Reinforcement Learning for Product Ranking: Model Design, Experiments, and Online Deployment

The article begins by highlighting the importance of product ranking in e‑commerce, where the goal is to present high‑quality items early to match user intent. Traditional pointwise scoring models ignore contextual effects, leading to sub‑optimal rankings when the order of items influences conversion probabilities.

Three models are evaluated on 54 million daily samples: a simple DNN pointwise model, an AE‑rerank model that adds global statistical features of surrounding items, and an enhanced model that further incorporates CNN and RNN modules to capture sequential context. Experiments show that incorporating context consistently improves AUC and expected purchase metrics.

Next, the authors discuss why directly sorting by item scores is insufficient. They propose a DCG‑like evaluation that multiplies predicted purchase probabilities by position discounts, demonstrating that this method better distinguishes good from bad sequences for both simple and context‑aware models.

To generate optimal sequences, a pointer‑network‑based generator is introduced. The generator takes a candidate set of M items and outputs an ordered subset of N items (N < M) using a single LSTM decoder and two‑branch DNN feature extraction. This design removes the need for fixed M and N values and reduces inference latency by half compared to a dual‑LSTM pointer network.

The generator is trained via reinforcement learning, where the evaluator model provides reward signals. Several RL algorithms are explored: the basic REINFORCE loss, a modified REINFORCE_2 that normalizes rewards, REINFORCE_3 with reward clipping, a policy‑based PPO implementation, and PPO_MC which estimates the baseline V‑value by Monte‑Carlo sampling of multiple generated sequences.

Offline experiments compare entropy convergence and the “better‑percent” (BP) metric, showing that PPO_MC converges fastest and achieves the highest BP. The authors also examine reward shaping strategies, such as subtracting the mean reward of the candidate set, to improve gradient signal quality.

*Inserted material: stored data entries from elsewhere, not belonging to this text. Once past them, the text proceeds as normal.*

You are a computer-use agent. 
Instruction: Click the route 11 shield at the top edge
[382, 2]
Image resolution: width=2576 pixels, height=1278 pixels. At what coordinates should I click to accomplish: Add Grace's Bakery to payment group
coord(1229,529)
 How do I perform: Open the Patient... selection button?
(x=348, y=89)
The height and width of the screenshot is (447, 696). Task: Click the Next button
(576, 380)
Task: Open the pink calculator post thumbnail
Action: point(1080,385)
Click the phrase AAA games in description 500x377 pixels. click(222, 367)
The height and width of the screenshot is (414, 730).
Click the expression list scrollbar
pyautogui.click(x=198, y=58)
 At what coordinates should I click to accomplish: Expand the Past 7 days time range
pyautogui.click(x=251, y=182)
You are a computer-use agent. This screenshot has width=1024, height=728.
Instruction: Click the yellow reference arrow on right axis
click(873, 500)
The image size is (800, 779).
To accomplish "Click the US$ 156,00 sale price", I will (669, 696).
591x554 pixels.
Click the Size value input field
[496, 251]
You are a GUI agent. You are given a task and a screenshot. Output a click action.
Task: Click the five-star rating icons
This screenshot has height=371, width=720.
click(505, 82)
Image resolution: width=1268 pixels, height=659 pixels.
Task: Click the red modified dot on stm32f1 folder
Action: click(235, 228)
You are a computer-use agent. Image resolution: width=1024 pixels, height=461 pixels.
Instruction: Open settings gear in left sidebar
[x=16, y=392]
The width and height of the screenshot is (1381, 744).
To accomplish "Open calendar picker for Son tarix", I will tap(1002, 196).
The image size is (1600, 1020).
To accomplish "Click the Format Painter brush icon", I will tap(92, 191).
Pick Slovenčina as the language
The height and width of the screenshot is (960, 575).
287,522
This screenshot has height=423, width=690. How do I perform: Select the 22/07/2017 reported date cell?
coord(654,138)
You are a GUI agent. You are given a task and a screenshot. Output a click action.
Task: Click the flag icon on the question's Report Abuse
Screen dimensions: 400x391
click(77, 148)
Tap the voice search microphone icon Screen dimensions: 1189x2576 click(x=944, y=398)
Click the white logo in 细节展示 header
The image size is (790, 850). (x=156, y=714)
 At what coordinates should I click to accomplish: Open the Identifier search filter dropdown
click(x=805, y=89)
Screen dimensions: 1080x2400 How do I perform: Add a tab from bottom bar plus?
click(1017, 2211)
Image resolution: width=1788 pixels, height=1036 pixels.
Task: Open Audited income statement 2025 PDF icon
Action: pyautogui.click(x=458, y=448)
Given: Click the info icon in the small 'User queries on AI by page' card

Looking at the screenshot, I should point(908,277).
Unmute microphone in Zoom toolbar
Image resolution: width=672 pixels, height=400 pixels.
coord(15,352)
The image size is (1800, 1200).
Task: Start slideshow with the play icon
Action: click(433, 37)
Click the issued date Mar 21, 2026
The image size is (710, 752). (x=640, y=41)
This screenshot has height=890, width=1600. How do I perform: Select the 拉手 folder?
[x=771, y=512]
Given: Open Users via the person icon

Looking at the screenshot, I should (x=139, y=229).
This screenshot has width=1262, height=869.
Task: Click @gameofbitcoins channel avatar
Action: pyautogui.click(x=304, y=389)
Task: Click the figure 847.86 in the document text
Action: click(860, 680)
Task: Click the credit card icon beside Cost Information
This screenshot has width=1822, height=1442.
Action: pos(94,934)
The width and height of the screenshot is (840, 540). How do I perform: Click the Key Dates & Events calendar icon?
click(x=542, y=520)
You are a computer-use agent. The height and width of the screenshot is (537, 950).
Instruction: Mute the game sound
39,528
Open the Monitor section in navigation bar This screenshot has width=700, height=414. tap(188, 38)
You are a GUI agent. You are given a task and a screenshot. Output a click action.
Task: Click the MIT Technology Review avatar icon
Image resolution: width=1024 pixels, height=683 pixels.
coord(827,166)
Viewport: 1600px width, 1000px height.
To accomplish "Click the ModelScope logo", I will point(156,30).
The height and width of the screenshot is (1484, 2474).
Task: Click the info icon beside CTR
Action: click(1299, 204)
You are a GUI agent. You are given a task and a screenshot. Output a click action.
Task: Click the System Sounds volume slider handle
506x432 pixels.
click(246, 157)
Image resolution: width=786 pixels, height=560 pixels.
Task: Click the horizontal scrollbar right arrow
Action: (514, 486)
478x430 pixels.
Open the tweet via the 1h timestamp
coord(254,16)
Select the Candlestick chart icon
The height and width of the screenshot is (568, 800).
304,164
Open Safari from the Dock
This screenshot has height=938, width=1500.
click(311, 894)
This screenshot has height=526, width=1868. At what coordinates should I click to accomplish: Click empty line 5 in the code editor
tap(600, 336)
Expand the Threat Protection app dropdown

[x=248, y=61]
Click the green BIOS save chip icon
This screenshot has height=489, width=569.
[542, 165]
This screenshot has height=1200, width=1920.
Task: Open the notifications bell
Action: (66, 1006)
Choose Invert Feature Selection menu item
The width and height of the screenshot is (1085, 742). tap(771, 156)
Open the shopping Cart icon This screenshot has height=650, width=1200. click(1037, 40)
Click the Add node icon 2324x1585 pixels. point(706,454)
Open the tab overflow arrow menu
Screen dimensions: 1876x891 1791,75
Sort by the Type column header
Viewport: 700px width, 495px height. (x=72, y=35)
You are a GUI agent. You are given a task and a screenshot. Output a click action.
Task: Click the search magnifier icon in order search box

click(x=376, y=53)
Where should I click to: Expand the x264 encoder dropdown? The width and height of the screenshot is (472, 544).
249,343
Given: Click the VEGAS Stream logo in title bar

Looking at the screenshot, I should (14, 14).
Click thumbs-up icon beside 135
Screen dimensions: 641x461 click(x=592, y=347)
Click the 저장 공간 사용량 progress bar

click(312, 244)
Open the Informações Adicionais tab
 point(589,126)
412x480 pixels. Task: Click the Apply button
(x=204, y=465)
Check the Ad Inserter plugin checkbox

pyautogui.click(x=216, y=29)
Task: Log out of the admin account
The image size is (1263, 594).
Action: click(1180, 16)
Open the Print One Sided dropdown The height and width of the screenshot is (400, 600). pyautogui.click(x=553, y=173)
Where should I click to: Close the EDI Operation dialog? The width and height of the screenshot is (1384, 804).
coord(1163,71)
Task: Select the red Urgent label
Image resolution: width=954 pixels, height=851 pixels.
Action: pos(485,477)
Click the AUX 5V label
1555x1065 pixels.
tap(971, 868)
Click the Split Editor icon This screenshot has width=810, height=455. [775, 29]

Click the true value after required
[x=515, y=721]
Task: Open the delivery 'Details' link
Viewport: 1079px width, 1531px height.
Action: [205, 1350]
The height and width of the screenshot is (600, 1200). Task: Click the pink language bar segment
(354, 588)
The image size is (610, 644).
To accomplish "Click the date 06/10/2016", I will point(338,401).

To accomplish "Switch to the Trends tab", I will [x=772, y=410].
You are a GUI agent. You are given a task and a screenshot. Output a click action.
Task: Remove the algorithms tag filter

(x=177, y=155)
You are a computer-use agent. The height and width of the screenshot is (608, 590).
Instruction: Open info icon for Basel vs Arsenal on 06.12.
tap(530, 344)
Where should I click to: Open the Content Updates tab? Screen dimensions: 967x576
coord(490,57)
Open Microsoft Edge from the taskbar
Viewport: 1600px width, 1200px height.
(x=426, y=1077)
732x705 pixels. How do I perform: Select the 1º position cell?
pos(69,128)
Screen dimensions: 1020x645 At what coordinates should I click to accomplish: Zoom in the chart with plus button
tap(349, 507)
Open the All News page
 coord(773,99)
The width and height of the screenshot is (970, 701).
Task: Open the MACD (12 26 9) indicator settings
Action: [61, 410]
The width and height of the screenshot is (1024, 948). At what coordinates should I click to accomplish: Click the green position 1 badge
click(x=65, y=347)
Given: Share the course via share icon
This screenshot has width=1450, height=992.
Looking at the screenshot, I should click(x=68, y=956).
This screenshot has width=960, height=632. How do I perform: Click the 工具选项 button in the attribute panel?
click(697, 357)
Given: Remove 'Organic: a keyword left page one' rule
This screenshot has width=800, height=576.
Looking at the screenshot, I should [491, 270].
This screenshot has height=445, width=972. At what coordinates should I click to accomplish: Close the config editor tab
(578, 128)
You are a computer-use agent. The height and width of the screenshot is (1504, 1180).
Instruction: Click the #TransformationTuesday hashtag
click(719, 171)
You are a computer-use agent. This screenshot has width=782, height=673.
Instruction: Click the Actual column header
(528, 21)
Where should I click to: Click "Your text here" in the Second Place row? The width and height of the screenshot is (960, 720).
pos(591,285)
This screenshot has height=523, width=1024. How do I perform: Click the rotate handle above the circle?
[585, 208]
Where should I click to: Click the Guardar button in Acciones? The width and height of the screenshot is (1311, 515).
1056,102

Different training data scopes (first‑page vs. first‑two‑pages) and candidate set sizes (17, 30, 50, 100) are evaluated, revealing that larger candidate pools generally yield better performance at the cost of higher latency.

To align optimization objectives with business goals, the reward is extended from expected purchase count (PAY) to expected GMV (GMV) and a weighted combination (PAY_GMV). Offline results confirm that PAY excels in conversion, GMV in revenue, and PAY_GMV balances both.

Online deployment involves daily retraining on the latest two weeks of data, with the evaluator trained for five hours and the generator for six hours before model rollout. Real‑world A/B tests during the National Day and Double‑11 events demonstrate significant lifts in click‑through, conversion, and GMV, validating the RL approach.

Future work includes integrating a GAIL framework that adds a discriminator to keep generated sequences close to the training distribution, addressing the limitations of AUC as an offline metric, and exploring world‑model based evaluators and real‑time RL systems to further close the offline‑online gap.

Overall, the study shows that reinforcement learning, when combined with a robust sequence evaluator and a flexible pointer‑network generator, can substantially improve product ranking performance in large‑scale e‑commerce platforms.